‘Het boek bevat
enkel
recepten voor de winter, als het leven zwaar is. In de lente
kan
iedereen een goede maaltijd maken.
Wee de lezer die hier binnentreedt. In deze gedichten zal
je niet fijn tafelen, noch lenterijpe abrikozen rapen. Ze lezen als een
danteske waarschuwing –laat varen alle hoop!–, die regels uit Louise Glücks Winterrecepten
van het collectief. In deze bundel is het leven hard.
In 2020 won Louise Glück (1943)
de Nobelprijs voor Literatuur. Ze leek ervoor in de wieg gelegd, maar schrijven
was telkens een pyrrusoverwinning. Van haar achttien tot drieëntwintig werkte
ze aan haar debuut Firstborn (1968). De bundel werd 28 keer afgewezen
tot de New American Library het oppikte.

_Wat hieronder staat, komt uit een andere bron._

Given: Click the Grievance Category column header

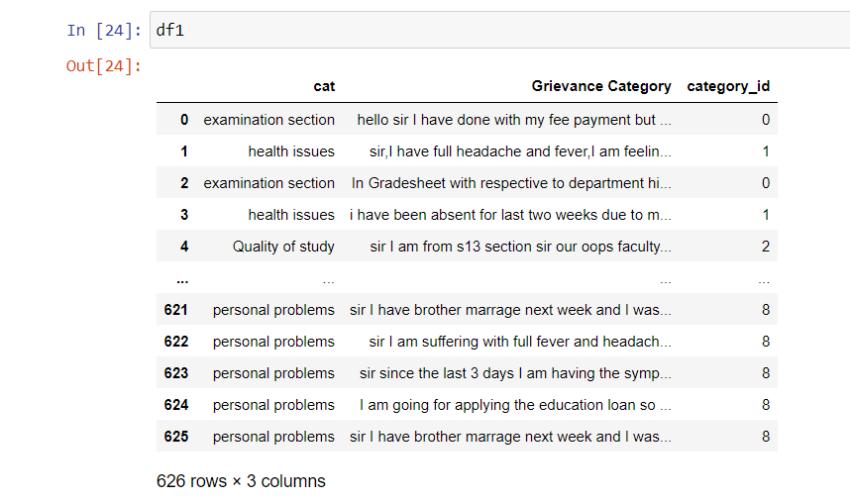Looking at the screenshot, I should (x=601, y=86).
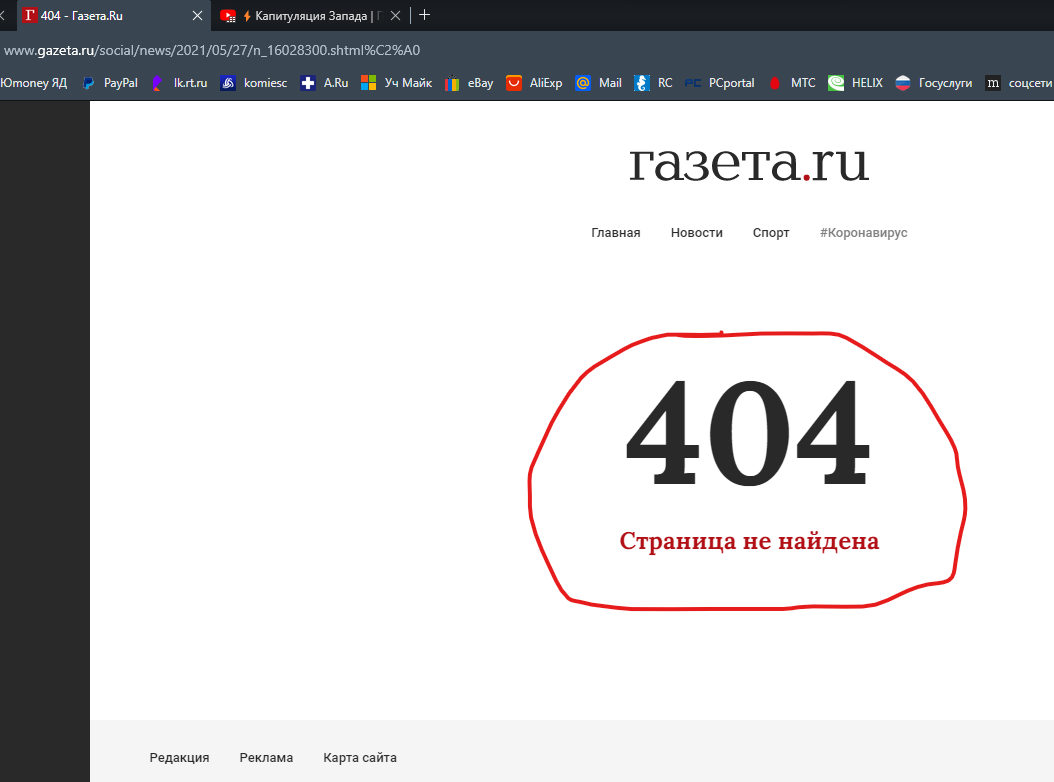Open the Новости section link
Viewport: 1054px width, 782px height.
click(x=696, y=232)
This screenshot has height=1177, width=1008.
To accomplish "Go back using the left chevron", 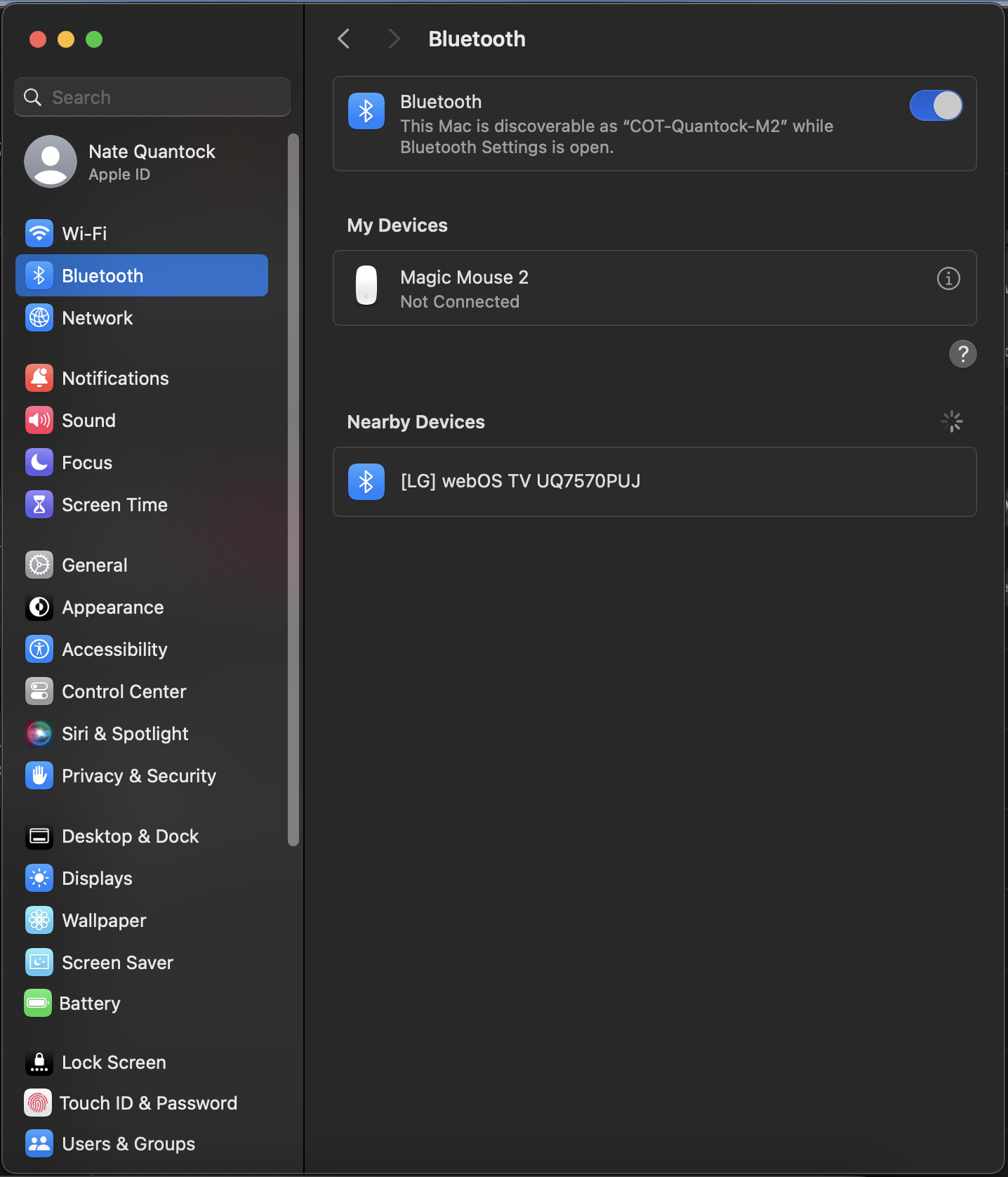I will pyautogui.click(x=344, y=39).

Het was echter een doorbraak
die een droogte inleidde: ‘The gift, the talent, the facility died.’
Haar tweede bundel The
House on Marshland (1975) laat zeven jaar op zich wachten. Glück
valt echter opnieuw op door de ritmische zuiverheid waarmee ze psychologie en
mythologie verweeft. In die bundel draaft Jeanne d’Arc door Glücks desolate
poëzielandschap. Later volgen onder andere The Triumph of Achilles (1985)
en wellicht haar best gekende, Averno (2006), die vanaf het Avernusmeer
in Campanië begint – waar zich de tunnel tot de onderwereld zou bevinden – aan
een ontdekkingstocht in de menselijke geest.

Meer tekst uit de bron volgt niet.